Saved data entries
_ _ _ _ _ _ _

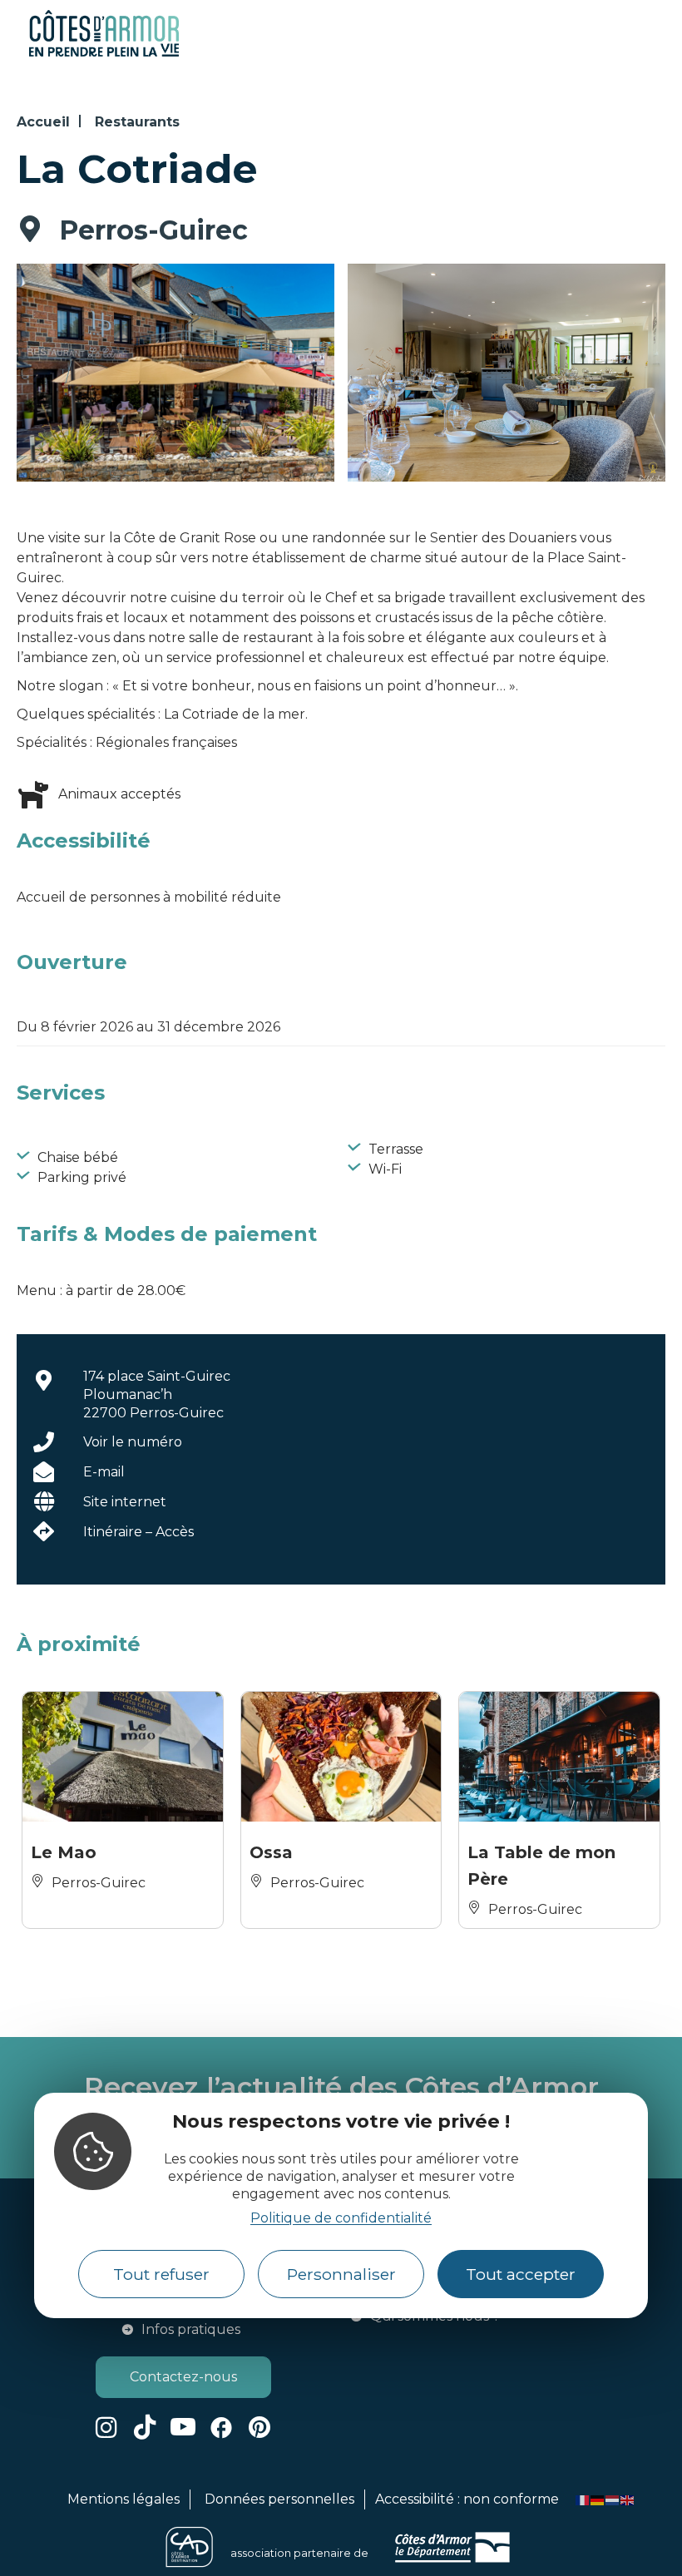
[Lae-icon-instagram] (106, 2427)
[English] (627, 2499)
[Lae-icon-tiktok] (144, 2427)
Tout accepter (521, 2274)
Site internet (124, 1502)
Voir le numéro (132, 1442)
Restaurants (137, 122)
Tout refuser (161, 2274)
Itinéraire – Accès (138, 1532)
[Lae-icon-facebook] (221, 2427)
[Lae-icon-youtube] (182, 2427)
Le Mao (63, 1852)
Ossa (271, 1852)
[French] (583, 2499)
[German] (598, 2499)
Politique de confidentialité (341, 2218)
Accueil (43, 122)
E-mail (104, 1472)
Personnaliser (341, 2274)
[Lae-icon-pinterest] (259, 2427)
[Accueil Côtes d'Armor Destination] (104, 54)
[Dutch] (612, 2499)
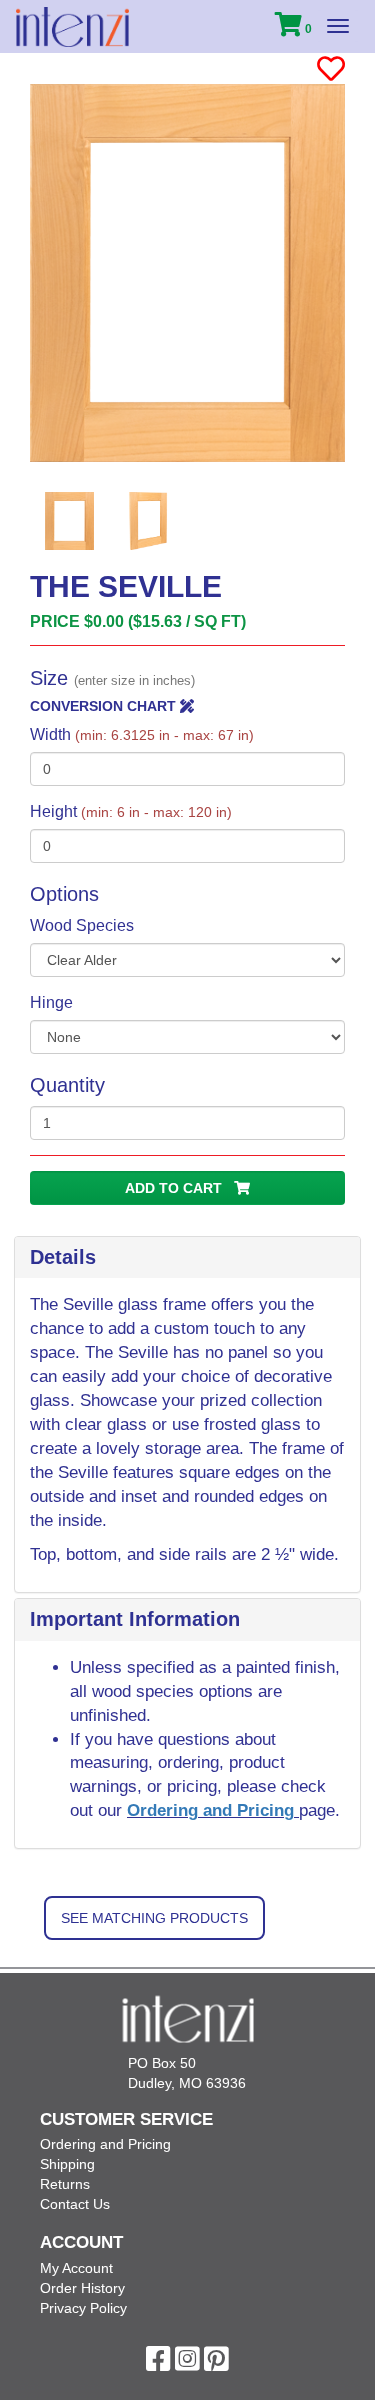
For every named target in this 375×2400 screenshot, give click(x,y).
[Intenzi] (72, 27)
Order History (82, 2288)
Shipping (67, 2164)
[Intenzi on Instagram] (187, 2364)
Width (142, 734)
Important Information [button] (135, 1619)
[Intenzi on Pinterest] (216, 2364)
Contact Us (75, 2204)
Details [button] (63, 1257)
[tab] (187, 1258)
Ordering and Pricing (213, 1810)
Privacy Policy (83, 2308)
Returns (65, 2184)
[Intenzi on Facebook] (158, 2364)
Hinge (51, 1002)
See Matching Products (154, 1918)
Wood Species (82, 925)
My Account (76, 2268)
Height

_ _ _ _ _ _ _

▶ Task:
Your reply should consist solely of the lines above from the line containing "Restaurants (137, 122)" up to and including the line containing "Shipping (67, 2164)", reproduced exactly, minus the pictures.

▶ Task response:
Restaurants (137, 122)
Tout refuser (161, 2274)
Itinéraire – Accès (138, 1532)
[Lae-icon-facebook] (221, 2427)
[Lae-icon-youtube] (182, 2427)
Le Mao (63, 1852)
Ossa (271, 1852)
[French] (583, 2499)
[German] (598, 2499)
Politique de confidentialité (341, 2218)
Accueil (43, 122)
E-mail (104, 1472)
Personnaliser (341, 2274)
[Lae-icon-pinterest] (259, 2427)
[Accueil Côtes d'Armor Destination] (104, 54)
[Dutch] (612, 2499)
For every named target in this 375×2400 screenshot, give click(x,y).
[Intenzi] (72, 27)
Order History (82, 2288)
Shipping (67, 2164)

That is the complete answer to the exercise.